Mother (a trifle impatient): You have a girlfriend, at least?
AFH (these are words he has finally understood): Eh heh heh .. ki jey bolen, aunty!
Mashi: Aare, girlfriends?! I have seen women falling over him at the tennis club! But our _______, does he care?! No no! Very good boy, our _____. [the exercise of proprietory rights over eligible AFH has begun].
AFH (blushing) : I think I have to leave now.
Mother: Where do you have to go? No no, no going, you sit and chat with us!
AFH: No, aunty, I'm very sorry, but I'm here to organise a golfing event my company is sponsoring. I'll come another time, ok?
Mother: Oho! You're working! *dazzling smile* Good pay?
Mashi: Everyday he buys a new car!
[Have I mentioned she's been winking incontrollably all this while?]
AFH (realising he's fighting a losing battle, smiles in defeat): Aunty, please! Ebar thhamun apni!
Anyway, this is just the gist. In the meantime, my mother has obtained from him the name of his company, his designation, the number of clubs he is a member of, the number of matches he has played, and undoubtedly, when I wasn't looking, the number of his bank account.
Uhm, incidentally, the way I've falsely dramatised the conversation, it would appear he was desperate to leave. Truth be told, he wasn't, he seemed pleased in fact, when I told him how my friends had been a huge fan (used the word "heartthrob" for the first time in my life. It was fun to see him wince) of his when we were pimply teenagers in school. I've never seen a person, male or female, blush so deeply and so frequently in such a short span of time. Then again, he was being extremely polite, beaming benevolently at one and all, and not showing any sort of interest in me. Aah well.
The important thing is, and now I have to leave to do my bratty cousin's homework for her, the important thing is, the moment he left, my mother demanded of my aunt why this masterpiece of God had not been made available to me. When she pleaded innocent and said he had been rudely dismissed as a marital prospective, my mother raised such a hue and cry that, June Maliah, who was sitting at the next table with a bunch of kids, turned around and looked at her questioningly. Decisions were made to get in touch with the boy's parents that very evening, based solely on the fact that they were very rich. And no, this was getting to be serious, because my tech-illiterate aunt was actually fiddling with her cellphone to retrieve AFH's home number.
It was no good explaining that I was not interested in marriage (uhm, don't let this discourage you.
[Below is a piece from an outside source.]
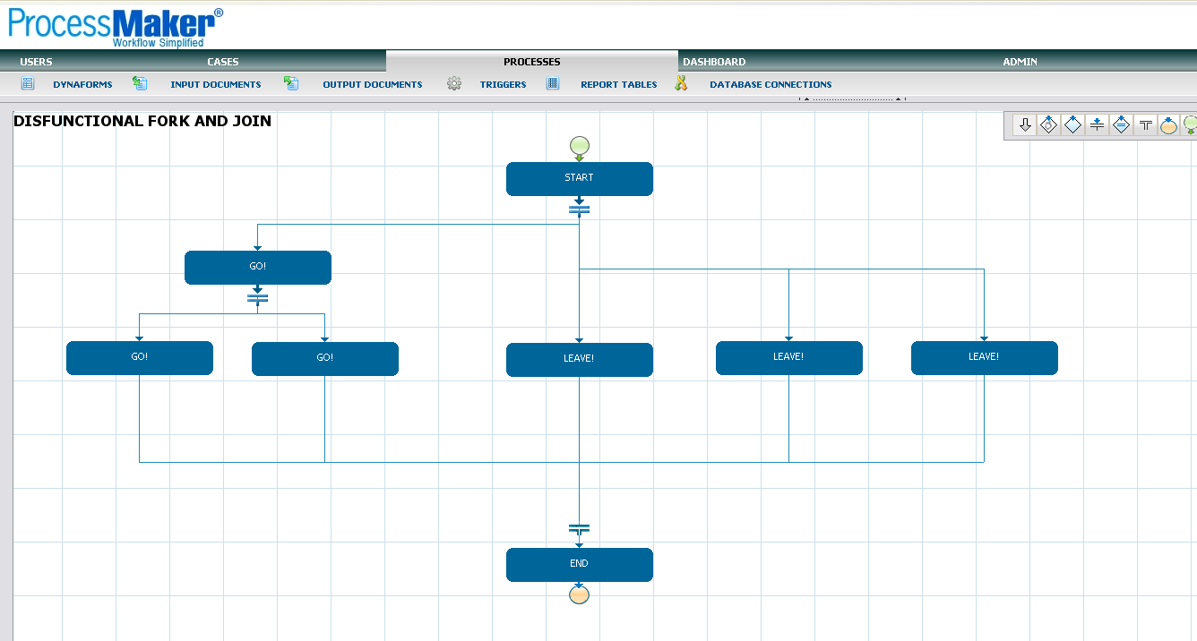Switch to the CASES tab
Viewport: 1197px width, 641px height.
coord(222,61)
You may continue your search for a suitable boy for me, or even present your own glorious self), there was absolutely no way she was listening to the fact that I was still in love with ... uhm ... who I was in love with.
So ... and I'm really late now - I need to present, in december, an IIT graduated green card holder, obviously doing something in the software sector, earning hundreds of thousands of dollars, and tall. Because, I have declared undying, and ardently reciprocated, love for said fictitious individual - a man of sparkling wit, and doubtless reliability. Believe it or not, my mother and my mashi are so pleased with my valuable, if inordinately lucky, find, that I have actually been offered money to get a boob job done, before aforementioned non-existent individual makes his false presence felt in Kolkata. In December. I have time till then to be free of further harassments and threats on the pre-marital front.
Hmm. I'm keeping my fingers crossed that they will forget all about this with time.